The film itself kept a steady pace with engaging and quick editing and lighting.  The pacing and content of the film resulted in much more a thriller than a horror.  Prime examples of this can be seen in the few scenes surrounding Alice, the other woman.  These scenes are the most suspenseful of the film and still hold up.  The suspense, lighting and editing  can all be seen clearly in the pool scene.

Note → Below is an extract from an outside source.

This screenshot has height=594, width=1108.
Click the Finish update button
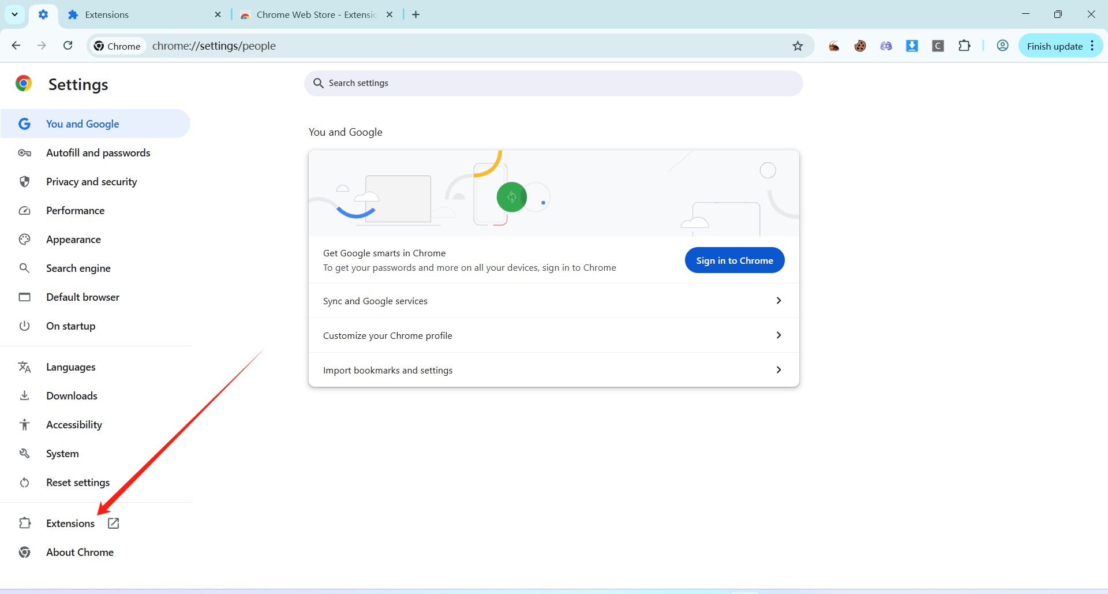click(1054, 46)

Overall, the film succeeds in telling a “ghost” story with some interesting commentary on marriage and interpersonal relationships.  It is not a film that follows any template and keeps the viewer guessing.  Although, the film is a victim of the time in that it glosses over some story points to get to the suspenseful parts.  One aspect that I admire about the film is that it does not go for shock value or gore in any way and maintains a suspenseful nature akin to a Hitchcock film.

Rating: 4 out of 5.

Directed by: Jacques Tourneur

Cinematography: Nicholas Musuraca

Written by: DeWitt Bodeen

Music by: Roy Webb

Starring: Simone Simon, Kent Smith, Tom Conway, Jane Randolph

Runtime: 1h 13m

Genre: Fantasy, Horror, Thriller

Distributed by: RKO Radio Pictures Inc.

2- John Donne, Holy Sonnets V.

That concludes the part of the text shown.